[Short exercise 1]: Can you output the lines of the records verbatim, starting at the line that contains "Given: Open the shipping cost info tooltip" and stopping after the line that contains "point(231,94)"?
[Short exercise 2]: How might the passage on rhesus monkey memory experiments carry on after its final sentence? Write its continuation.

** Begin Passage shown **

Two experiments with rhesus monkeys show similarities to human memory processing and expand upon these findings. In a visual-memory experiment, monkeys saw lists of four different "travel-slide" pictures. After a delay (0, 1, 2, 10, 20, or 30 seconds later) following each list, the monkeys indicated whether a test picture presented in a different location was or was not in the list (Wright et al., 1985). Figure 1 (upper portion) shows the changes in the monkeys' four-item serial-position functions for three of the retention delays. Like humans, the monkeys' recency effect dissipated with retention delay. A new finding was the gradual appearance of the primacy effect with delay, and this finding was made possible by using much shorter lists than those used with humans. The primacy and recency effects were separately manipulated and dissociated by retention interval, and the benchmark U-shaped function emerged as a transitional function. Similar changes have been shown for humans (e.g., using four-or five-item lists of snowflake or kaleidoscope patterns), capuchin monkeys, and pigeons (Korsnes, 1995; Neath, 1993; Wright, 1999a; Wright et al., 1985). One issue was whether SPFs for other types of memory (e.g., auditory) would change with delay like those for visual memory.

** End Passage shown **
** Begin Material provided **

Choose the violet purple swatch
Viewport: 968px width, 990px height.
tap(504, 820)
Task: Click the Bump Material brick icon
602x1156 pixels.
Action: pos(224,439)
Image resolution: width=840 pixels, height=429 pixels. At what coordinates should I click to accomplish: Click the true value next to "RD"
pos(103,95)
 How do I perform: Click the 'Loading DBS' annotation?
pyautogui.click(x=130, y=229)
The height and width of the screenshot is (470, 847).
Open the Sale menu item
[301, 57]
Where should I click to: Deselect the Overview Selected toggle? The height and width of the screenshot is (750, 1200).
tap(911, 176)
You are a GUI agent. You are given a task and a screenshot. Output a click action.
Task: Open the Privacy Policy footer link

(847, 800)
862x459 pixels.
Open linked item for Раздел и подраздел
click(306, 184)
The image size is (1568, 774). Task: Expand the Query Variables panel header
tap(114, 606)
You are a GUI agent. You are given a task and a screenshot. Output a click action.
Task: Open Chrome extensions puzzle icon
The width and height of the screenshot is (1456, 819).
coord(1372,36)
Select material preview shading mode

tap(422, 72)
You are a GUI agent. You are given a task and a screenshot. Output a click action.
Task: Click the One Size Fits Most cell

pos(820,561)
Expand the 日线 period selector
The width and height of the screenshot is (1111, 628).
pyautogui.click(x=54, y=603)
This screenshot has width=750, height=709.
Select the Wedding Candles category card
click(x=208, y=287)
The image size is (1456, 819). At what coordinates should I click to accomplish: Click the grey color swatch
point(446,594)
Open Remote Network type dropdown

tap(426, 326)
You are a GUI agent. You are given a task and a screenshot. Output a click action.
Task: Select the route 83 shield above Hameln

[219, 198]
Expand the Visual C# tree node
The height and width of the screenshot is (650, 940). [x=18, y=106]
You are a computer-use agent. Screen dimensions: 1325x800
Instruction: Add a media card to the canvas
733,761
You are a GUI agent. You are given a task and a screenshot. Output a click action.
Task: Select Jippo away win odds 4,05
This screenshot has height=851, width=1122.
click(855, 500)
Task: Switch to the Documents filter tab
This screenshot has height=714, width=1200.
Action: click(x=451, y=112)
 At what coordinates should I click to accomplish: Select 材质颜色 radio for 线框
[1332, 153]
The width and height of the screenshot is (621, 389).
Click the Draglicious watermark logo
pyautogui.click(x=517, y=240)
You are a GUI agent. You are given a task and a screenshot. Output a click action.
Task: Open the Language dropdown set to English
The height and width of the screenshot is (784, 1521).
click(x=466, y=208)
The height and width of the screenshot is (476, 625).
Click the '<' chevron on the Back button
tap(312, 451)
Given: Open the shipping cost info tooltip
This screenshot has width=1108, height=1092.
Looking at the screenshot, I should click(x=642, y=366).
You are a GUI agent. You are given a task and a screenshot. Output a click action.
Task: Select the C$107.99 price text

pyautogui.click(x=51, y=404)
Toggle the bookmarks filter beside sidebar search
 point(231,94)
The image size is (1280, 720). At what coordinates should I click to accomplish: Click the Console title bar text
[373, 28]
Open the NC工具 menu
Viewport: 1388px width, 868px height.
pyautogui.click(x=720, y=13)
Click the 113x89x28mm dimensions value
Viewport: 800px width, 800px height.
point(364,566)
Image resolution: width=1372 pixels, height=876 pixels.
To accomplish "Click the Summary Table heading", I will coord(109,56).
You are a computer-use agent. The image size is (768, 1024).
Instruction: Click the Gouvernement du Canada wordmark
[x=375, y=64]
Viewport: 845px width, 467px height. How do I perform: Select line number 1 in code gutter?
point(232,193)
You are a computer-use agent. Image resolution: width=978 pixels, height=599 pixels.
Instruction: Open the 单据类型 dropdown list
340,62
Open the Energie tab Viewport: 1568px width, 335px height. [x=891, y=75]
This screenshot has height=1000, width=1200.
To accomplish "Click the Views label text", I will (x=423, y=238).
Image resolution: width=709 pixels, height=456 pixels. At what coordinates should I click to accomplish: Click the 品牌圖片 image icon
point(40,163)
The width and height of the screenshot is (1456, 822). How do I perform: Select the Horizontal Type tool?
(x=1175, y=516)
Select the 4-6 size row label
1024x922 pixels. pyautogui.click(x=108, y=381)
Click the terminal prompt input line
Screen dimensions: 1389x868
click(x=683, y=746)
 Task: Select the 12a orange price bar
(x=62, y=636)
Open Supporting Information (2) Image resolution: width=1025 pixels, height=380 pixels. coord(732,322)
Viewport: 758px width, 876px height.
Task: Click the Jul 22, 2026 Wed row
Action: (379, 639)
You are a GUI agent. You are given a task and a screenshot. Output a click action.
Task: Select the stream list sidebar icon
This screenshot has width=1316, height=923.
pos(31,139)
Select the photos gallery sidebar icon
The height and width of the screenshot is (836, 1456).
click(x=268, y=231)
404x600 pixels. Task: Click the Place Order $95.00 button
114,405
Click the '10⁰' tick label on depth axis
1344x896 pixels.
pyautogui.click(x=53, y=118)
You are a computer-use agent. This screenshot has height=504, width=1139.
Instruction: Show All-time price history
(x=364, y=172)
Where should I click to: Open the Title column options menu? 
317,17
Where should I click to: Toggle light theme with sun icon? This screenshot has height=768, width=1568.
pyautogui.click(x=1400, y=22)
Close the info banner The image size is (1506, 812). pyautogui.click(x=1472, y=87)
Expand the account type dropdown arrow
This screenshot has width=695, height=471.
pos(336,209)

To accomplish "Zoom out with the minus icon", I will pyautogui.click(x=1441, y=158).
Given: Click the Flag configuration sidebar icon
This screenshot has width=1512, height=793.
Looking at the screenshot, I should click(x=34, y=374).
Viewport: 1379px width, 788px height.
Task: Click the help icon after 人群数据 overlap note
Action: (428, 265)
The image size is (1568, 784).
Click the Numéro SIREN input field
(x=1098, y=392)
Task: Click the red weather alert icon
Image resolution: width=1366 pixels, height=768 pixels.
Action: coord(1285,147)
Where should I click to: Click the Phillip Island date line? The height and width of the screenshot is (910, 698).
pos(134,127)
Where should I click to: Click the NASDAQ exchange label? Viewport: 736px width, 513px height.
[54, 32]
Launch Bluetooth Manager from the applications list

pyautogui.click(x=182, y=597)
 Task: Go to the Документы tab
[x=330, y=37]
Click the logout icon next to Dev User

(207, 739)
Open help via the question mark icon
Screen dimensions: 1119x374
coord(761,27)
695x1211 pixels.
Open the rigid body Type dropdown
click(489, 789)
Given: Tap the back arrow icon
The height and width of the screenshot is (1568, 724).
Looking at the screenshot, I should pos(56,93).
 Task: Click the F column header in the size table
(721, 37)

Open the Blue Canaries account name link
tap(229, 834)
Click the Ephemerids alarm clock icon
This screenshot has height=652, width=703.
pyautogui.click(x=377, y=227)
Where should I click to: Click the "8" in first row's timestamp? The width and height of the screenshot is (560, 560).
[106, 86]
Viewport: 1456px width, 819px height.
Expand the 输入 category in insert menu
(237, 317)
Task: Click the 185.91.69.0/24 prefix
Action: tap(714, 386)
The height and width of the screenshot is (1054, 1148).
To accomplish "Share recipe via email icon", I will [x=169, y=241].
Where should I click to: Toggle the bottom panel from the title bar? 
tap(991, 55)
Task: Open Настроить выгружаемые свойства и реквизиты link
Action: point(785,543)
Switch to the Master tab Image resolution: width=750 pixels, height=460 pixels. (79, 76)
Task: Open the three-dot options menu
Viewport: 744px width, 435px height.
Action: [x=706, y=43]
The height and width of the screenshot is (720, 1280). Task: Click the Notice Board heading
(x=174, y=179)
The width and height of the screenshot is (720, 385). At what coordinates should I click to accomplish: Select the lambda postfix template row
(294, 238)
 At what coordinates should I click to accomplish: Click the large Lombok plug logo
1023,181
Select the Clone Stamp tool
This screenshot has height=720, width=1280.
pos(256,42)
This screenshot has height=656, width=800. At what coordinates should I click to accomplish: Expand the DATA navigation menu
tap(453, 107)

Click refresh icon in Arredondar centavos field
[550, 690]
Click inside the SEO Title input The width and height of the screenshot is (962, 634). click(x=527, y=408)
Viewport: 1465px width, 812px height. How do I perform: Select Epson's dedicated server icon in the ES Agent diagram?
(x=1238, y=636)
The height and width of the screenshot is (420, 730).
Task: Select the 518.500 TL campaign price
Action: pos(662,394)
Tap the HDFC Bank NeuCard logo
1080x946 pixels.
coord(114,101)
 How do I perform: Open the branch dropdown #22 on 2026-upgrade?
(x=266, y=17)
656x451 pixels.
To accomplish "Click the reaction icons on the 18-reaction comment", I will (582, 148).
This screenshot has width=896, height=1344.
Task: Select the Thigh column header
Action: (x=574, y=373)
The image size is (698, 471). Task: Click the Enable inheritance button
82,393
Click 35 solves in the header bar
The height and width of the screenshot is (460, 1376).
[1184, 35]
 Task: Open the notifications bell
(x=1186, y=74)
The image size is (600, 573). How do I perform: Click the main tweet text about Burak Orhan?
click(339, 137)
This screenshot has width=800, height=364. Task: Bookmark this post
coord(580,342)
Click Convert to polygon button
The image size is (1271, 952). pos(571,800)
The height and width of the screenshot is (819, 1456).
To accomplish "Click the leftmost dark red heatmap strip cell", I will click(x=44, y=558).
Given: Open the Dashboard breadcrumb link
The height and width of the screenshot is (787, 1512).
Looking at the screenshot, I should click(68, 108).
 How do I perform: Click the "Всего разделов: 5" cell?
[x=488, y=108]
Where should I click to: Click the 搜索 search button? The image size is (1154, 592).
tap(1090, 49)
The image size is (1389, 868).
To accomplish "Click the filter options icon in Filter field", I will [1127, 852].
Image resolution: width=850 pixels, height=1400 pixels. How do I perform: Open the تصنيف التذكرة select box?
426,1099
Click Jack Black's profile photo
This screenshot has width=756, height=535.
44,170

** End Material provided **

[Reply 1]:
Given: Open the shipping cost info tooltip
This screenshot has width=1108, height=1092.
Looking at the screenshot, I should click(x=642, y=366).
You are a GUI agent. You are given a task and a screenshot. Output a click action.
Task: Select the C$107.99 price text

pyautogui.click(x=51, y=404)
Toggle the bookmarks filter beside sidebar search
 point(231,94)

[Reply 2]:
In an auditory memory experiment, monkeys heard lists of four natural/environmental sounds. After a delay (0, 1, 2, 10, 20, or 30 seconds later) following each list, they had to touch one of two side speakers to indicate whether or not a test sound was in the list (Wright, 1998). As in the visual memory experiment, researchers drew from a large pool of sounds (520 in this case), each one unique to each day's trials. The most striking feature of the auditory memory SPFs (see Figure 1) is that their shape is opposite to that of the visual memory results. Initially, there was no recency effect. The recency effect appeared to lengthen with delay, and the primacy effect dissipated. Thus, evidence about how one memory system works may not reveal much about the workings of other memory systems: vision, auditory, taste, smell, and touch.

Another finding is the counterintuitive one that memory—specifically, visual primacy and auditory recenty—can improve with time. Thus, mechanisms other than memory decay must be responsible for the SPFs. To explore possible mechanisms, researchers manipulated interference among auditory list items. The first list items were shown to interfere (proactively, i.e., forward in time) with the monkey's memory of the last list items (Wright, 1999b). Diminishing or eliminating this interference greatly enhanced memory for the last items, a result that ruled out lack of consolidation as an explanation of poor memory of the last list items. With long delays, the last list items interfered (retroactively, i.e., backward in time) with the monkey's memory of the first list items. Diminishing or eliminating this interference greatly improved memory of the first item, a result that ruled out forgetting (i.e., memory decay) as an explanation for poor memory of the first list items.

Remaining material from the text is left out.